Passage given ::

———

FIG. 5 is a flowchart illustrating an exemplary process 500 of the snoop controller 214 in the processor-based system 200 in FIG. 2 determining the cache memory unique request issued by the CPU 204(0) has become stale and automatically converting the stale cache memory unique request to a converted read unique request on the interconnect bus 212 to be snooped by CPU 204(N). The snoop controller 214 can convert the stale cache memory unique request to a converted read unique request without the CPU 204(0) issuing a retry of the upgrade unique snoop response like provided in the exemplary process 300 in FIG. 3A. In this regard, the process 500 starts (block 502). When the snoop controller 214 sees the upgrade unique request from CPU 204(0) for the coherence granule, the snoop controller 214 checks a snoop filter to determine which other CPU 204(1)-204(N) to send the snoop request to (block 504). Alternatively, the snoop request is sent to all CPUs 204(1)-204(N) if no snoop filter is employed. The snoop controller 214 determines if CPU 204(0) still has a copy of the coherence granule based on a snoop response received from the CPU 204(0) discussed in the process 460 in FIG. 4C (block 506). If so, this means that the coherence granule was not snoop killed. The snoop controller 214 can send a snoop request with the upgrade unique request of CPU 204(0) (block 508), and the process 500 ends (block 510). However, if snoop controller 214 determines that CPU 204(0) does not still have a copy of the coherence granule in block 506, the snoop controller 214 can automatically convert the upgrade unique request of CPU 204(0) to a read unique request (block 512) so that the CPU 204(0) gets an updated copy of the coherence granule before performing a write operation, and the process 500 ends (block 510). In this manner, the snoopers, such as CPU 204(N), can automatically send data for the coherence granule without having to wait to see whether the upgrade unique request has been converted to a read unique snoop response.

———

Source material ::
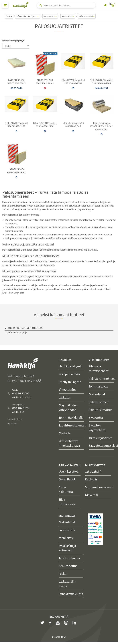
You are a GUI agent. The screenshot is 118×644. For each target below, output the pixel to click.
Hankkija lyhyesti (70, 366)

———

The task ::
Can you carry on the passage about the snoop controller converting stale upgrade unique requests, picking up right after its last sentence?

Expected answer ::
FIG. 6 is a flowchart illustrating an exemplary process 600 of the snoop controller 214 in the processor-based system 200 in FIG. 2 if the CPU 204(0) is configured to retry a stale upgrade unique request in the event that such feature is not available or disabled. The snoop controller 214 is configured to retry the upgrade unique request without having to issue a snoop request to the CPU 204(N) that has a copy of the coherence granule requested by the CPU 204(0) from a previous issued upgrade unique request. This is because the snoop controller 214 knows that the CPU 204(0) will retry its own upgrade unique request, and thus can send the request response of “RETRY” on the interconnect bus 212 sooner without needing to generate the snoop request to the CPU 204(1)-204(N) that has the coherence granule.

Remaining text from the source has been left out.